Access Holdings PLC has released an explanatory note to their Shareholders on the resolutions to be considered at their Extraordinary Meeting scheduled to hold on December 18, 2025, where they would be considering raising additional capital through Private Placement of 1.975 billion ordinary shares at ₦20.25 per share. In a recent article we had outlined this plan as announced by the company, and concerns expressed by shareholders regarding the exercise, especially as Access Holdings was one of the first commercial banks to meet up with the new minimum Capital base requirement of ₦500 billion set by the CBN ahead of the 2026 deadline through a rights issue done between July and August 2024, where they raised over ₦350 billion with the offer priced at ₦19.75 per share, which took up their shares outstanding to over 53 billion shares.
The Notice of Extraordinary General Meeting which was published on the NGX on the 27th of November, 2025 outlined that the company will be raising an additional capital of up to ₦40 billion or such other amount or their equivalent in foreign currencies as the Board of Directors may determine, through a private placement. They also proposed to increase the share capital of the company from ₦26.658 billion consisting of 53.3 billion ordinary shares to ₦27.646 billion consisting of 55.29 billion by the creation of over 1.975 billion additional shares.
In their explanation, the company noted that the Central Bank of Nigeria had on November 14, 2025 written to all Financial Holding Companies in Nigeria (of which Access Holdings is one) to provide clarity on guidelines on the computation of minimum paid-up capital by Financial Holding companies to address divergent interpretations.
Section 7.1 of the Guidelines states that: "A Financial Holding Company shall have a minimum paid-up capital which shall exceed the sum of the minimum paid-up capital of all its subsidiaries, as may be prescribed from time to time by the sector regulators." The CBN clarified that minimum paid-up capital shall comprise of the aggregate of the par value of issued shares and any share premium arising from their issuance.
Section 7.2 (iii) of the Guidelines further provides that: "A Financial Holding Company shall not pay dividend on its shares except it has complied with any capital ratio requirements as stipulated in Sections 3.5.3 and 7.1 of the CBN Guidelines".
Access Holdings therefore clarified that "considering the above and having assessed the Company's paid up capital vis-a-vis CBN's clarification, the Board identified a gap of ₦18.66 billion in the Company's paid-up capital compared to the aggregate paid up capital of its subsidiaries. The Board also determined the need for the Company to maintain reasonable capital buffer to support the capitalization of other subsidiaries in line with the emergent regulatory directives and enhance its overall capital adequacy and resilience." In order to comply with the CBN Guidelines by December 31, 2025, the company's Board concluded that the most appropriate option available to the company towards the capital raise before the deadline is through a Private Placement of ordinary shares, which would also position the company for dividend payments in compliance with the CBN Guidelines.

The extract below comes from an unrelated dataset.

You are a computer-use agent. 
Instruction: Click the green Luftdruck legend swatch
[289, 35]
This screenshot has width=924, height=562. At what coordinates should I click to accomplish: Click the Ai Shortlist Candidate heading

In essence, if the company is successful with the proposed Private Placement, it will
- meet the relevant CBN Guidelines on minimum paid-up capital for a financial holding company
- avoid constraints on the payment of dividends (recall that the company did not declare an interim dividend for H1, 2025, which was disappointing to shareholders. Refer to this article)
- have increased capital flexibility to address new regulatory capital requirements affecting its subsidiaries
- strengthen its overall financial stability and resilience.
- When will the bank begin to sweat its assets and capital optimally and begin to give adequate return on assets and capital to investors?
- Why is it that while other top tier Nigerian Banks are tactical in the way that they raise capital to reduce dilution of existing shareholders, Access Holdings doe not seem to consider that, but rather seems to be delighted at bloating their outstanding shares, which continues to water down returns per share especially in the near term and impact share price appreciation? For instance, why price this private placement at ₦20.25, when Access Holdings shares at a time this year had traded circa ₦27?